In 1949 Rauschenberg enrolled at the Art Students‘ League school in New York, under Morris Kantor; he and Susan Weil married in 1950 and experimented together with large-scale photographic blueprints. This led to a commission for a window display which was followed by an article in Life magazine in April 1951, and a showing of one blueprint at the Museum of Modern Art, New York.
Rauschenberg had his first one-man show in May 1951, at the Betty Parsons Gallery. He showed mainly white paintings with black numbers or figurative symbols. These were followed by a series of all-black paintings covered with crushed newspapers coated with black enamel, to give an irregular surface. These led to “combine paintings”, where objects or photographs were combined with the painted surface.
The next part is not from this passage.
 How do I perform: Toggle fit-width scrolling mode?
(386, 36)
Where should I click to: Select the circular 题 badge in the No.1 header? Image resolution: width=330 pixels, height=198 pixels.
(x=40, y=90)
These combine paintings pursued Rauschenberg’s aim to act in the gap between art and life; an artistic method later labelled “neo-Dada” and much influenced by Marcel Duchamp’s attempts to produce an experience which by-passed matters of taste, by choosing “ready made” objects with which to work. Dada’s rather ironic, anti-cultural approach was developed in a more life-affirming direction by the composer John Cage; Rauschenberg had met him, and the dancer-
choreographer Merce Cunningham, at Black Mountain College, and the improvised performance Theatre Piece No.1 in which Cage and Rauschenberg collaborated, is generally regarded as the precursor of Happenings.
After divorcing in 1952, Rauschenberg left for Europe with a fellow artist, Cy Twombly, paying his way with exhibitions in Rome and Florence; returning, he set up in a loft in Fulton Street in New York, where he began to design sets and costumes for Merce Cunningham’s dance company.
In 1954 Rauschenberg met Jasper Johns, then working in a bookshop; and they developed an intense personal and artistic relationship which has been compared to that of Picasso and Braque in the early years of Cubism. They were each other’s first serious critics, Rauschenberg has said, and traded ideas for each other’s work. They formed a freelance window display partnership and moved into studios on two floors of the same building in Pearl Street.